(Entries for locating text and elements)

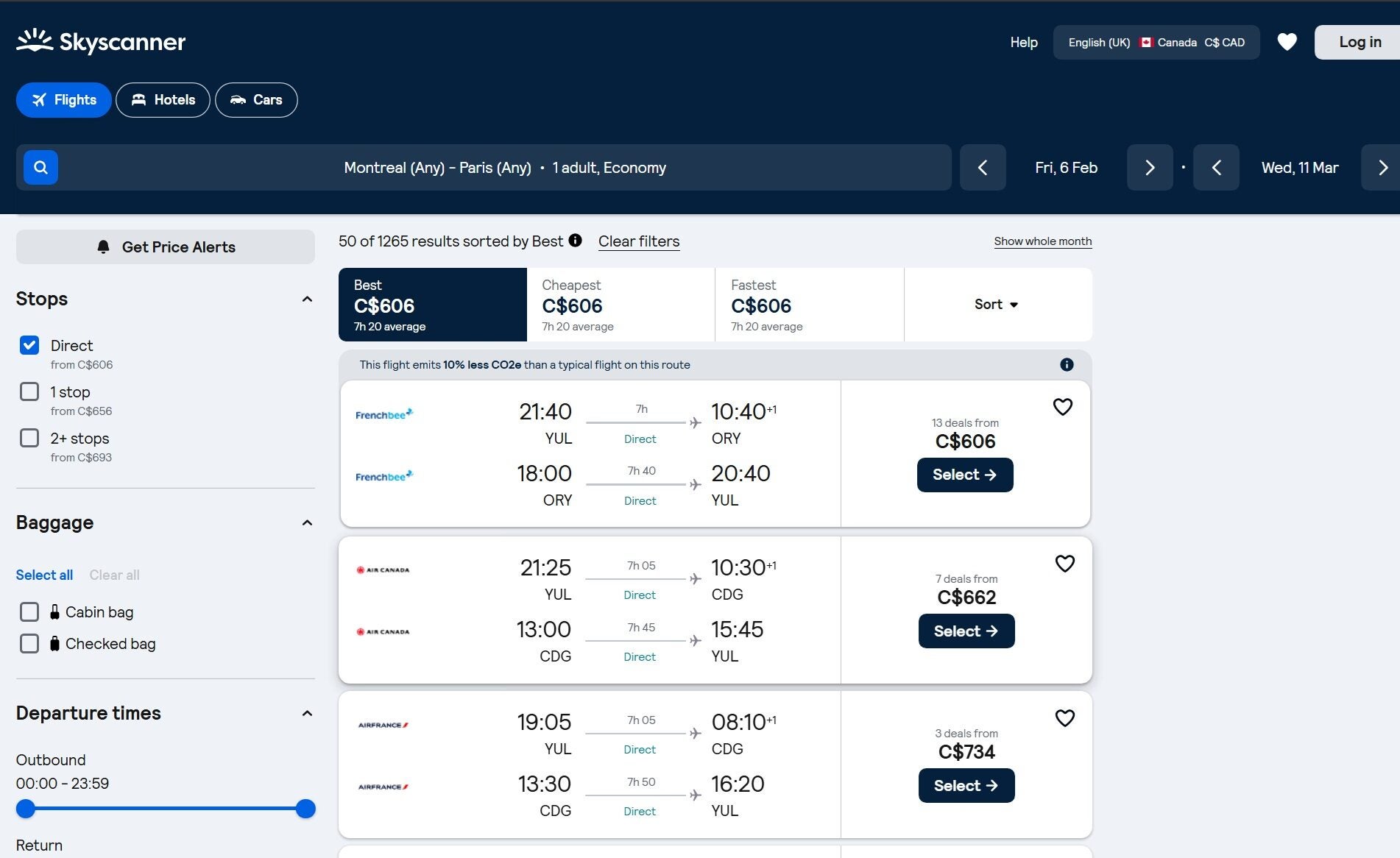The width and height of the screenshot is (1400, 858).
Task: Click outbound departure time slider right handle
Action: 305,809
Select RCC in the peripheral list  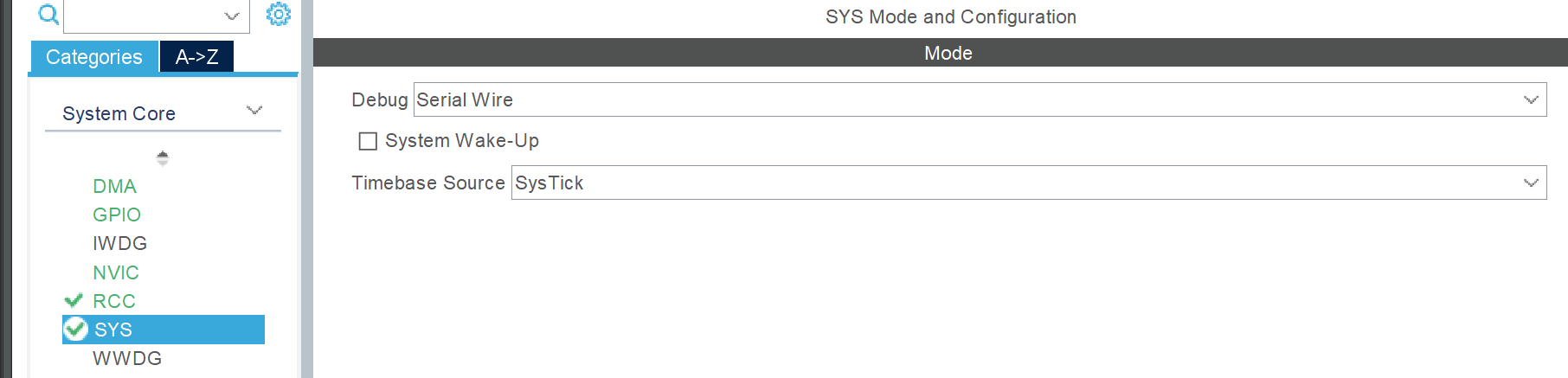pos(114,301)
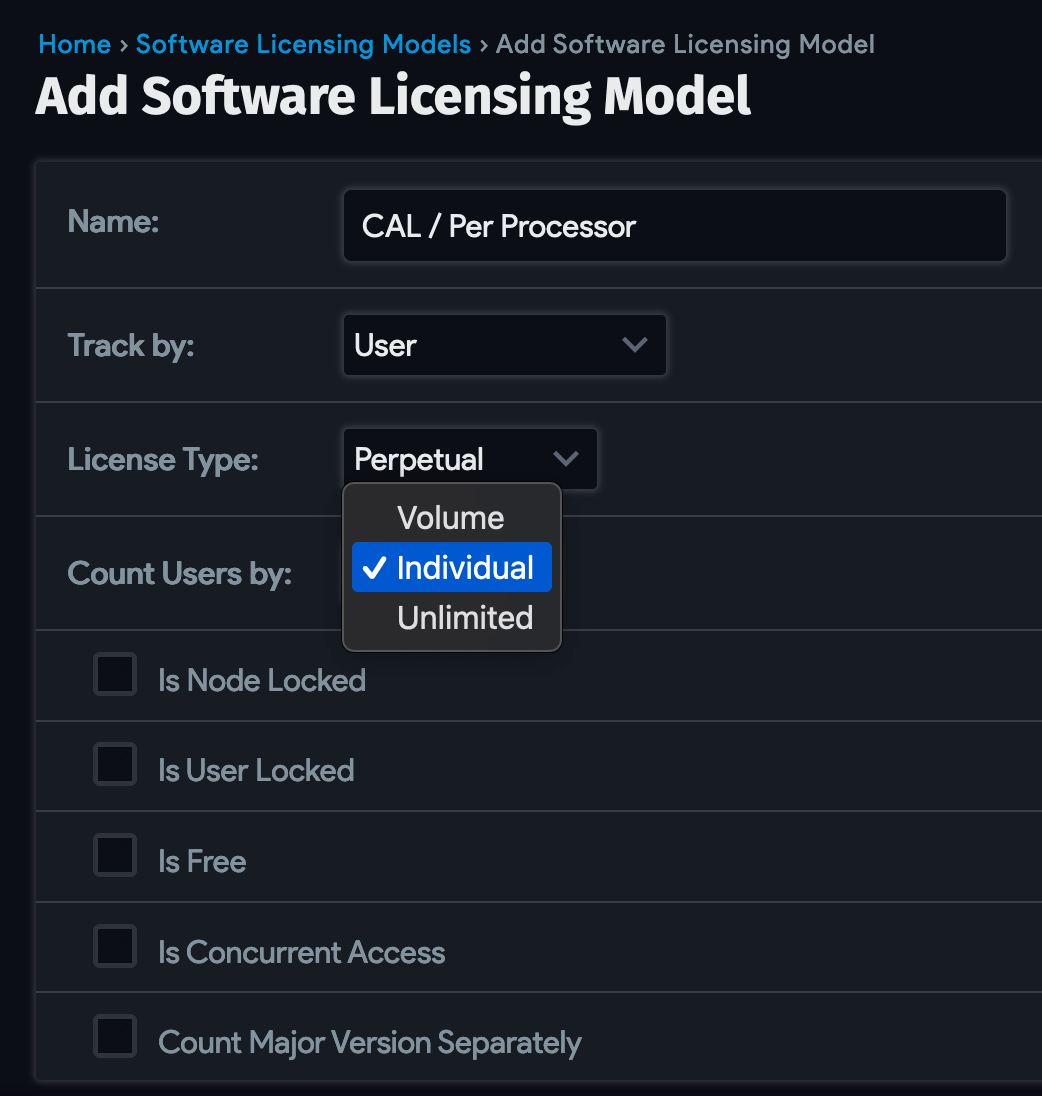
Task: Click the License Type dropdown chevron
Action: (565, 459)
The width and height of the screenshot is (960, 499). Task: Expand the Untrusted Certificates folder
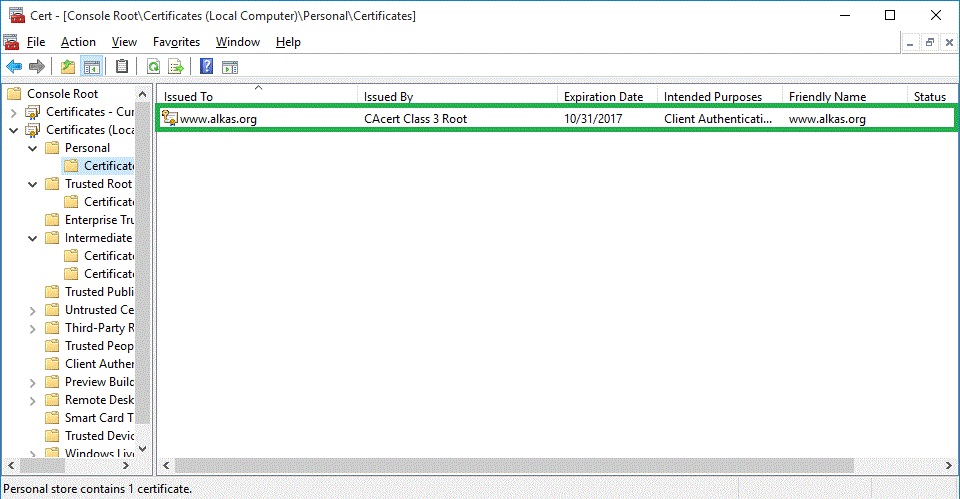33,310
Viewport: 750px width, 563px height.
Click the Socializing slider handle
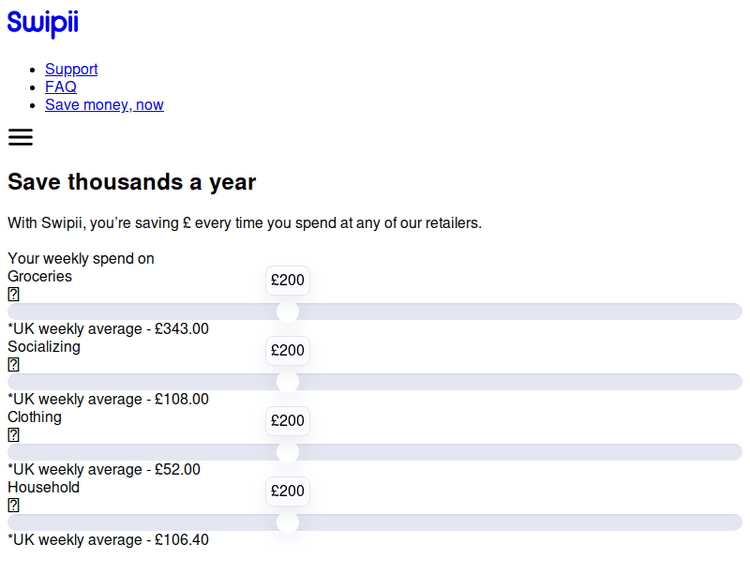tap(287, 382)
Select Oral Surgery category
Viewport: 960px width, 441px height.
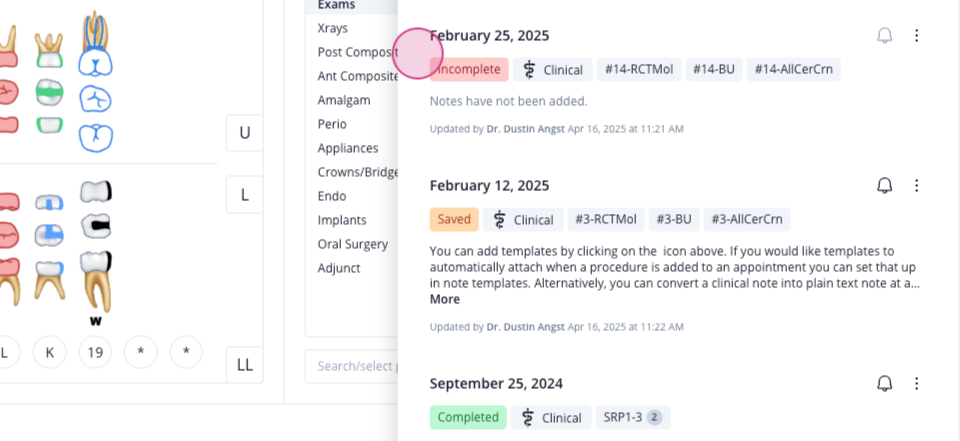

- Directions:
Extract each line of the entries that contains the string "Viewport", matching case exactly.

- Result below:
Viewport: 750px width, 563px height.
Viewport: 960px width, 441px height.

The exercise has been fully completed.